We looked that the figures in a post on May 5th “A look at recent Required Reserves for Cleared Derivatives Trades numbers — they still look small” and our conclusions haven’t changed much since then.
The growth of required collateral held at FCMs looks like this:
In Billions, Source: http://www.nfa.futures.org/
In terms of notable changes in market share, Credit Suisse went from 17% in August, 2013 to 20% at the end of July, 2014. Wells Fargo doubled from 2% to 4% over the same period. The top five players (Credit Suisse, Barclays, Citi, Morgan Stanley, and JPMorgan) account for 74% of the market. The figure was 73% last August, so not a lot of change there.
- Credit Suisse Securities USA LLC 20%
- Barclays Capital Inc. 16%
- Citigroup Global Markets Inc. 15%
- Morgan Stanley & Co LLC 12%
- JPM Securities LLC 11%
- Goldman Sachs & Co 6%
- Merrill Lynch Pierce Fenner & Smith 5%
- Deutsche Bank Securities Inc. 5%
- Wells Fargo Securities LLC 4%
- UBS Securities LLC 2%
- NewEdge USA LLC 1%
- HSBC Securities USA Inc 1%
- RBS Securities Inc <1%
- BNP Paribas Securities Corp 1%
- Nomura Securities International Inc. <1%
Source: http://www.nfa.futures.org/, Finadium
One can’t help but notice a handful of players are scraping the bottom in terms of market share: UBS (2%), NewEdge (1%), HSBC (1%), BNP Paribas (1%), and RBS (<1%) and Nomura (<1%). RBS and BNY Mellon have withdrawn from the FCM market (BNY Mellon in December, RBS in May). Would it be surprising to see other others with tiny market share – but all the fixed costs – do the same? Those with large non-US clearing businesses (or aspirations for such) will probably stick it out.
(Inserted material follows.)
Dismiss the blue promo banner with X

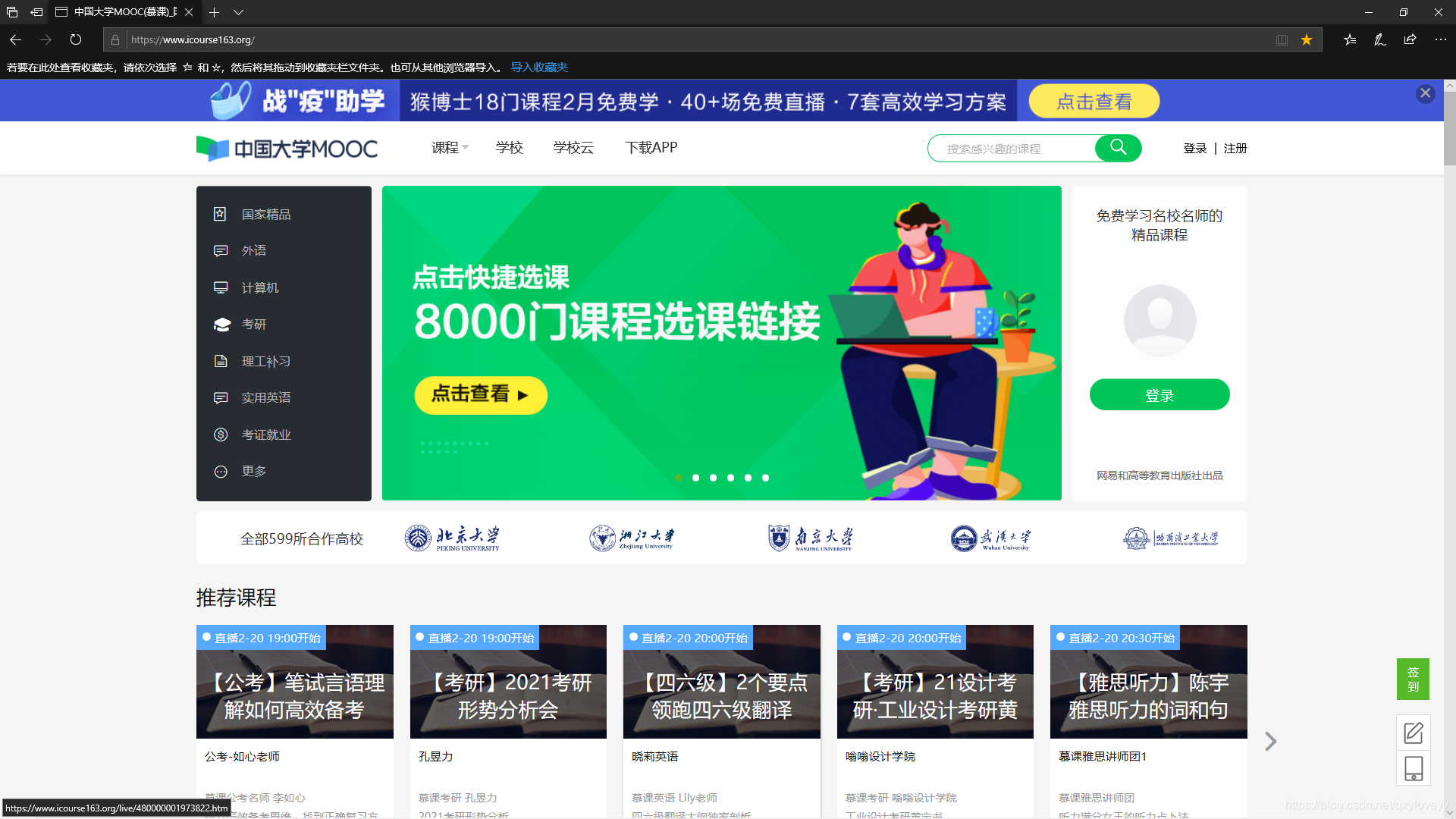pos(1425,93)
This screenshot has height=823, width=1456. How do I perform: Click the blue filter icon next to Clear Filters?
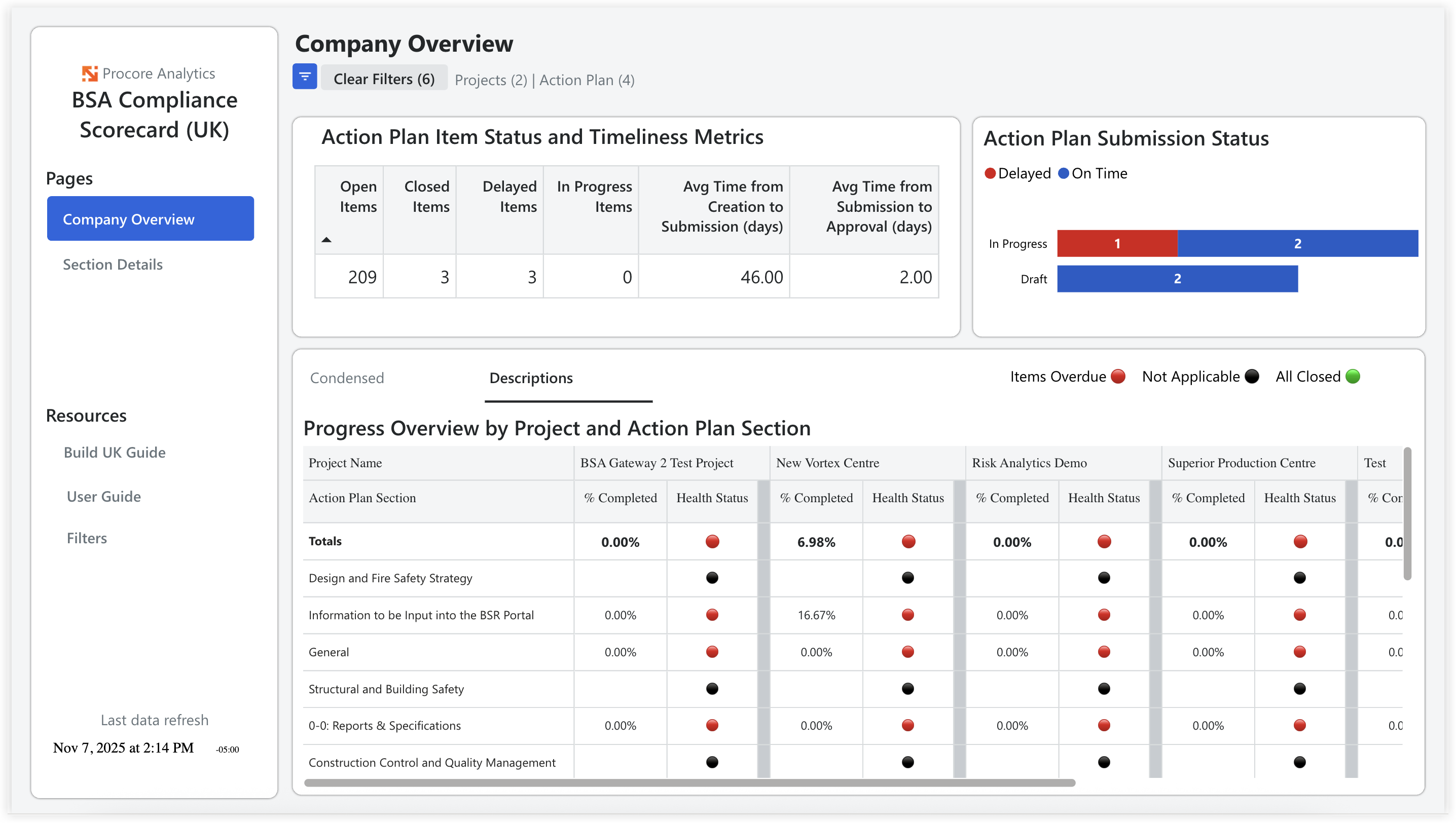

The investors using one of the clearers on the bottom of the market share scale should insure they have relations with some of the larger clearers too. Redistributing the 5% market share (should those institutions exit) isn’t going to change much in terms of market concentration.
As we said last May, the amount of collateral held by the FCMs against cleared derivatives seems pretty small. Not much of a collateral squeeze going on in this segment of the market, despite protests to the contrary. We agree with those who say the numbers will go up over time – but no one should hold their breath on this one. Will it ever be big enough to create shortages in the collateral market? Compare this to those saying required collateral would be in the trillions and we start to wonder.